##### Testo di lettura #####

L’impatto con questa sua prima produzione è disarmante, le prime pagine trasudano cupo pessimismo e delirante respiro cristiano. Leggendo la biografia si scopre che l’autore si isolò in convento proprio durante il periodo della sua scrittura.
L’opera, pubblicata per la prima volta nel 1891 presso un editore belga, si avvale di più contributi assemblati successivamente. Il titolo riprende quello della nota incisione di Dürer “Il cavaliere, la morte, il diavolo” (1513), ricca di implicazioni simboliche e raffigurante un cavaliere impavido, indifferente e calmo mentre sfila semplicemente ignorando la morte e il diavolo in secondo piano.
Il soggetto di Bloy è Maria Antonietta, è dunque lei la cavaliera della morte della quale si tenta di scrivere nonostante lo abbiamo preceduto in tanti; lo stesso autore attinge a piene mani soprattutto dallo scritto dei fratelli Gouncourt (1858) citandolo ampiamente. Eppure, a detta sua, benché il loro libro sembri “definitivo”, in realtà “essi non hanno detto tutto in primo luogo perché non si può dire tutto, in secondo luogo perché non erano cristiani, e in questa circostanza bisogna assolutamente esserlo”.
Condannando pesantemente l’epoca dei lumi e tutti gli esiti rivoluzionari, a sostegno della tesi l’assunto che porre fede nella ragione umana è impensabile poiché la conoscenza- per essere tale- può essere guidata dalla fede, si arriva a una lettura ‘storica’ disarmante. L’epoca rivoluzionaria ridotta a “carnevale della libertà”, Maria Antonietta presentata in modo frammentario e discontinuo a voler tentare invece una lettura della sua anima (per niente riuscita), qualche aneddoto già risaputo per arrivare ad un’altra affermazione disarmante: Maria Antonietta non era una santa e proprio per questa ragione divenne il capro espiatorio della Storia. Seguono la descrizione del processo, l’arringa finale del difensore, l’esame di tutti i capi d’accusa compreso il meno fondato: l’ingratitudine.
Narrazione dallo stile alto ed erudito, dalle argomentazioni strampalate, dalle tesi inutili, non aggiunge niente al processo di rivalutazione, nonostante gli intenti, di questa figura storica che deve molto più alla penna di Stefan Zweig. Rimane però il dubbio che quella farneticante condanna della Ragione illuminista e degli esiti della Rivoluzione Francese in quanto a libertà, uguaglianza e fratellanza, non sia del tutto strampalata...guardiamoci attorno dopo aver per sommi capi ripercorso i fatti storici del secolo breve e lo scempio attuale.

#####

● Obiettivo: Secondo il testo di lettura, in che anno e presso quale editore uscì per la prima volta l'opera di Bloy?

##### Dati forniti #####

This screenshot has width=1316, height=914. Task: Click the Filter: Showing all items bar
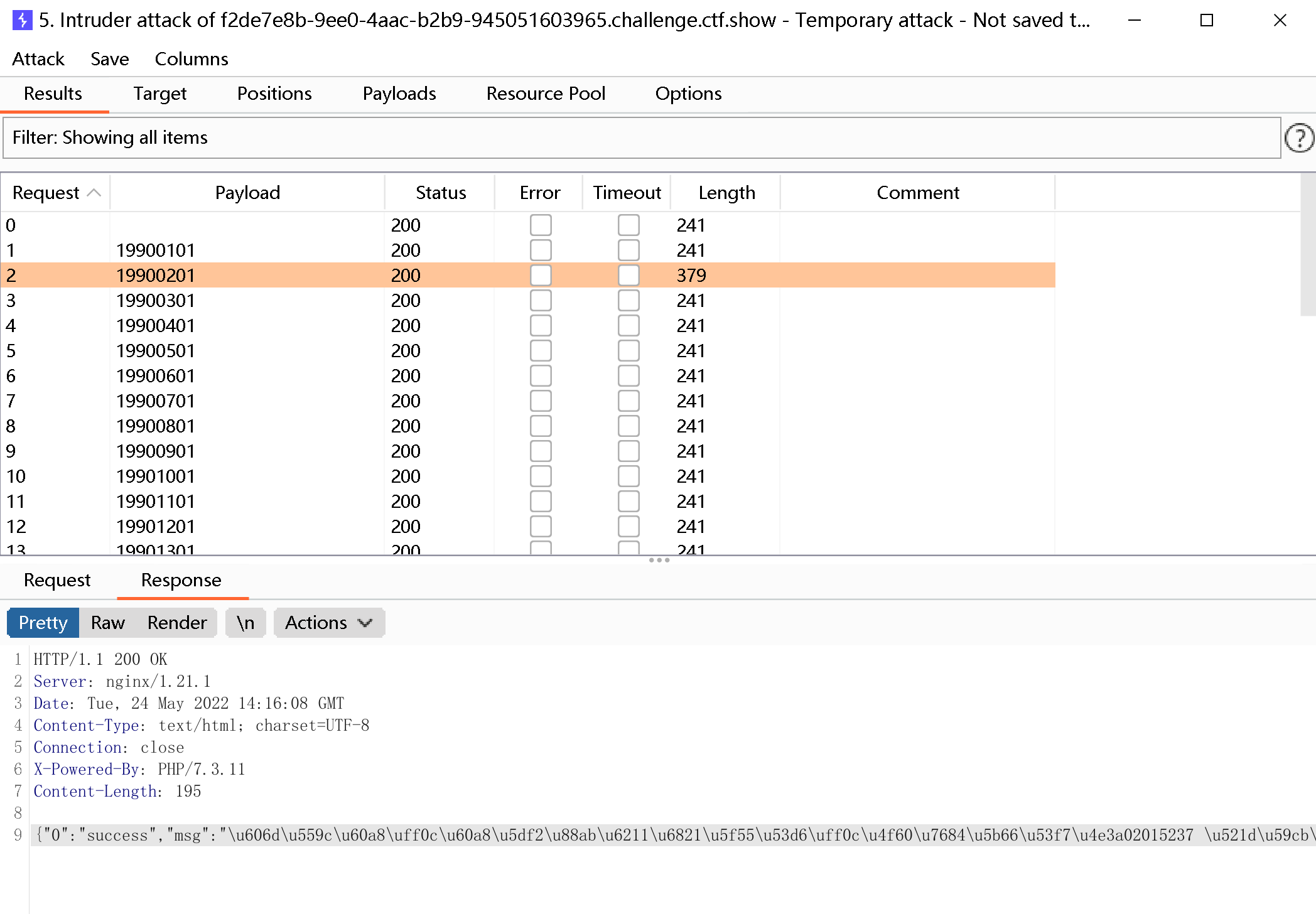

#####

● Soluzione dell'esercizio: Nel 1891, presso un editore belga.